Other teams would like to acquire Colby Rasmus.
Toronto, Atlanta, and—what? Okay, I got scooped on this one. Moving on—Viva El Birdos fans would be wise to click the jump round midnight. No, this midnight.
The Cardinals will trade their way to a better infield, if anybody's into it.
They'll look north as far as Canada, west as far as the Grand Canyon, south as far as the World of Coca-Cola Museum. They'll leave no stone unturned, if the stones agree to be turned. If the Phillies decide they don't want Chase Utley anymore, the Cardinals will be among the first teams to say, hey, we want Chase Utley.
Corollary: If nobody's into it, the Cardinals won't do it.
They might get really into Jose Lopez for a while.
If Major League Baseball allows the Cincinnati Reds to reenter the playoffs as a secret Wild Card team, but they have to eat, like, worms, do you think they'd do it?
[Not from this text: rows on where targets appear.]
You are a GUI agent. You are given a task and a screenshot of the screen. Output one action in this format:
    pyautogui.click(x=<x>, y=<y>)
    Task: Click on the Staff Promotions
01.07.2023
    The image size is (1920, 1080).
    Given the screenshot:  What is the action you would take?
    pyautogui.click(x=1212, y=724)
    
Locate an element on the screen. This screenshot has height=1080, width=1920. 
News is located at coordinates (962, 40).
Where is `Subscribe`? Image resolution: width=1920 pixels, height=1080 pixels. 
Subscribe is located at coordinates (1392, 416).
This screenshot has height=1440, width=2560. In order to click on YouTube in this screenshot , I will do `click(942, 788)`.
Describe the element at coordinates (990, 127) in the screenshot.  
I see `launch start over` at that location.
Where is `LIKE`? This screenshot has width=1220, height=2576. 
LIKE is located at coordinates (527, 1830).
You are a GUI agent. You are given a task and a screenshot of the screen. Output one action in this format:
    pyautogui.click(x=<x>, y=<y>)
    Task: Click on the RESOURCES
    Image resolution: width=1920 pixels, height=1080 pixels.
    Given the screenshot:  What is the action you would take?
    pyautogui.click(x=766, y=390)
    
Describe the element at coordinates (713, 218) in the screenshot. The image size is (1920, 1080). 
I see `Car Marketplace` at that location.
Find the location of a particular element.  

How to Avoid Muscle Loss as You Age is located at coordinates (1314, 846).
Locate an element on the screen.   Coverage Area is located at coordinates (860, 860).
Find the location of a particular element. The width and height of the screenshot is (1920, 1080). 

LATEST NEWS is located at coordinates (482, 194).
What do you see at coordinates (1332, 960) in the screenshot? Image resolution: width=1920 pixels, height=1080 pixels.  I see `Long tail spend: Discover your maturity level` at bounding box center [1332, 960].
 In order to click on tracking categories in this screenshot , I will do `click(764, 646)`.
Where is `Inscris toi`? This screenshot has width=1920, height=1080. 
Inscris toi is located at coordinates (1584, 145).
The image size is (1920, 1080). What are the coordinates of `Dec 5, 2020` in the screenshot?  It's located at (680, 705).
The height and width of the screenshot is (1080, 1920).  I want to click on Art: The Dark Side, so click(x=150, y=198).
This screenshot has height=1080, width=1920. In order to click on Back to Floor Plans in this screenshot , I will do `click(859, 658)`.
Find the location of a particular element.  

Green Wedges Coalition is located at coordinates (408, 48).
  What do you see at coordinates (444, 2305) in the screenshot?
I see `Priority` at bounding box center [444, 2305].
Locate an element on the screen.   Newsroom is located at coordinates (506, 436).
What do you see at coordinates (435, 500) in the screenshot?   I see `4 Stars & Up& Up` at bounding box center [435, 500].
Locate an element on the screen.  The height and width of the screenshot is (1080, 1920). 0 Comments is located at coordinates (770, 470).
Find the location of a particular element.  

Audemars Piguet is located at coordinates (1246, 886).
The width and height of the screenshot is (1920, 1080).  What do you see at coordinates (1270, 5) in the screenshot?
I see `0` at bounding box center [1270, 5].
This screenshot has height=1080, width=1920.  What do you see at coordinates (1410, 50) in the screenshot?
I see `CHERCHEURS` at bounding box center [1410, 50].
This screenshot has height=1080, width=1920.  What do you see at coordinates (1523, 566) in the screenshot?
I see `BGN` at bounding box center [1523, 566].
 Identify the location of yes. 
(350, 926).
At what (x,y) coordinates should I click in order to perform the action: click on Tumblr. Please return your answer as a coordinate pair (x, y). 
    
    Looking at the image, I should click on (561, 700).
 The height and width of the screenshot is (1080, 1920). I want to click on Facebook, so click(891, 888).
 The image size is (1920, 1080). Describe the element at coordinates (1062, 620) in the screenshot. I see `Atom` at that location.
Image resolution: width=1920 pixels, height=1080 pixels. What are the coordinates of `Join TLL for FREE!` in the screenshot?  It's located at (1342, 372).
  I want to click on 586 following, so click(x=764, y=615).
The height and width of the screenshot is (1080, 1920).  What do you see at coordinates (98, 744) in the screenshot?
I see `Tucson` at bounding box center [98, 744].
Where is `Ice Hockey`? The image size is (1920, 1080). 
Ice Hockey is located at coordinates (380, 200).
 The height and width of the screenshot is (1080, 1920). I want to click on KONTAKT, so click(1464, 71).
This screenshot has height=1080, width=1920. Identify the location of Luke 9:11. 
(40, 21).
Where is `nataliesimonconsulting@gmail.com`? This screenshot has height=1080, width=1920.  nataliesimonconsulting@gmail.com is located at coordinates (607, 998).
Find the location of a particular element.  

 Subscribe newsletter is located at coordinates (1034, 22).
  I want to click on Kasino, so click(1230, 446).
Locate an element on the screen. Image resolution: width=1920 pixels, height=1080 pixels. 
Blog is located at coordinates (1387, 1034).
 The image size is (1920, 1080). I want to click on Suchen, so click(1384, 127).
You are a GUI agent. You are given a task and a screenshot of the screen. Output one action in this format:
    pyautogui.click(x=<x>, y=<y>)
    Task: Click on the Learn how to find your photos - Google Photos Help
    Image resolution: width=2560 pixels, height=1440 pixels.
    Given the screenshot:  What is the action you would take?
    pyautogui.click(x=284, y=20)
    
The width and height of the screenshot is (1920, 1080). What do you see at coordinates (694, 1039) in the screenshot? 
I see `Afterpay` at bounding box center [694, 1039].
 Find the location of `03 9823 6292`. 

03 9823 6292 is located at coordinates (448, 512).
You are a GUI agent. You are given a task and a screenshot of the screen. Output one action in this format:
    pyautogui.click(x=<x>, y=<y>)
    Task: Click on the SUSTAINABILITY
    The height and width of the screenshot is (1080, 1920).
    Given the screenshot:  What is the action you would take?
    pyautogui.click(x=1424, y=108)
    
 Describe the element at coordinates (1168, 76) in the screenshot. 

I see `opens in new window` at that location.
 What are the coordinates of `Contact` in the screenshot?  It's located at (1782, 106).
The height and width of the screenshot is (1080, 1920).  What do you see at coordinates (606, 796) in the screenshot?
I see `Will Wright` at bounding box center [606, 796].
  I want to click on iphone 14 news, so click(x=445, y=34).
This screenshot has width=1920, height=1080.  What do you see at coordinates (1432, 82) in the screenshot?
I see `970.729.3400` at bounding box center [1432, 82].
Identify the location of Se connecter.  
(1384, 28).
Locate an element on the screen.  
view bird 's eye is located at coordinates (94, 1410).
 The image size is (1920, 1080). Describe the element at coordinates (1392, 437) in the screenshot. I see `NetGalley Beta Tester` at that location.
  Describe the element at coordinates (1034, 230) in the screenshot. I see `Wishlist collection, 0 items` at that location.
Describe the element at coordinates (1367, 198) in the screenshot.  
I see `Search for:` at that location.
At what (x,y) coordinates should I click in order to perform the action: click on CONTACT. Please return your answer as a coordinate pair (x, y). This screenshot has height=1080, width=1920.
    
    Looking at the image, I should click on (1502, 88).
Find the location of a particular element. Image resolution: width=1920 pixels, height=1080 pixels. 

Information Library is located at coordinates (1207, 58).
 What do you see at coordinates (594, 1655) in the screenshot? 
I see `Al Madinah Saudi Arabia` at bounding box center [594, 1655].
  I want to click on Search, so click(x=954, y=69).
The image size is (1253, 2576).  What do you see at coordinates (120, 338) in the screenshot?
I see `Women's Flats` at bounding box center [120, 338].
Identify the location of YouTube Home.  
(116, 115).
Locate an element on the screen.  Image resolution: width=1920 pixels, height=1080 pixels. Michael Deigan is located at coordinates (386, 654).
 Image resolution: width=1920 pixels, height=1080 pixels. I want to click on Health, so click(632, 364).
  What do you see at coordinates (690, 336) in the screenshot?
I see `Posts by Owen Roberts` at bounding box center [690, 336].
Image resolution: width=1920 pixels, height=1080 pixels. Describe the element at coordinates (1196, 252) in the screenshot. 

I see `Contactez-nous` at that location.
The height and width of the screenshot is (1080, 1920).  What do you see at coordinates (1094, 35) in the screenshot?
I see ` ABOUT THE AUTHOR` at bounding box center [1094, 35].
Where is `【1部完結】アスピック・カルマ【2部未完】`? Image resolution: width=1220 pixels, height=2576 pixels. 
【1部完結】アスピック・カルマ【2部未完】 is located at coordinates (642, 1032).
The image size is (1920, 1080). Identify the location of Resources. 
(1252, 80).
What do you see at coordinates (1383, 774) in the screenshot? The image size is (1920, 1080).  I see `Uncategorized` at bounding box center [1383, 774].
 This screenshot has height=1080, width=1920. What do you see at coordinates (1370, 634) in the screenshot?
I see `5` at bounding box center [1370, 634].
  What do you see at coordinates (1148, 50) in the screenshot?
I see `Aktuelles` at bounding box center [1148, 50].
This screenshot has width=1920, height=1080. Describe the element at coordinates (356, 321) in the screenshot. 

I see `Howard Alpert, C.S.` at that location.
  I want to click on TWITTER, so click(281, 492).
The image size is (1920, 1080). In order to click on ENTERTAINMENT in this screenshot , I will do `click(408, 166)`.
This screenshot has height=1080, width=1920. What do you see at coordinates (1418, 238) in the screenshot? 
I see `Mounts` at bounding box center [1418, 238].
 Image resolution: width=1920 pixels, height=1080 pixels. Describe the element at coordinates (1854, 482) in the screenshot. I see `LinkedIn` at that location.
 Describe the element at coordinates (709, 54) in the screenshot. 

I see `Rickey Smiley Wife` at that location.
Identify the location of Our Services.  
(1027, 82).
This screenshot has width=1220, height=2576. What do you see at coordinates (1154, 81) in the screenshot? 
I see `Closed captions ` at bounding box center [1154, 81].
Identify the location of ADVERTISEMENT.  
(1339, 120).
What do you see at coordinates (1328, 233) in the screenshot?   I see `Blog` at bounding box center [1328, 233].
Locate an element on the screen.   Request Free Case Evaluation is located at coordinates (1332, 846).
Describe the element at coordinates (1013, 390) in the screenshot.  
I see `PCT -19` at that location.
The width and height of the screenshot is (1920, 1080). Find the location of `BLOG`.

I think they'd do it.
If they did it, they'd be in a pretty good position to advance in the playoffs. Other teams will be, like, "The Reds? I thought you guys were eliminated, like Arizona, or Toronto," and in the course of double-taking their first starter will get the timing wrong on his parry, leaving Johnny Cueto free to execute the hurricane kick.
They have a pretty good team, too, good enough to win the World Series if they get another shot at it. So if Bud Selig offers this opportunity, you heard it here, first—expect them to take it.
If the Cardinals were to hold a lottery where, like, everybody gets a ticket, and you think, wow, I'd like to win a lottery, but then the woman who wins is kind of pissed, and then OH GOD the lottery is actually to kill the winner, because it's some kind of ritual, people's minds would be so blown.
Similar lotteries could be held in Phoenix, and Toronto, and Atlanta.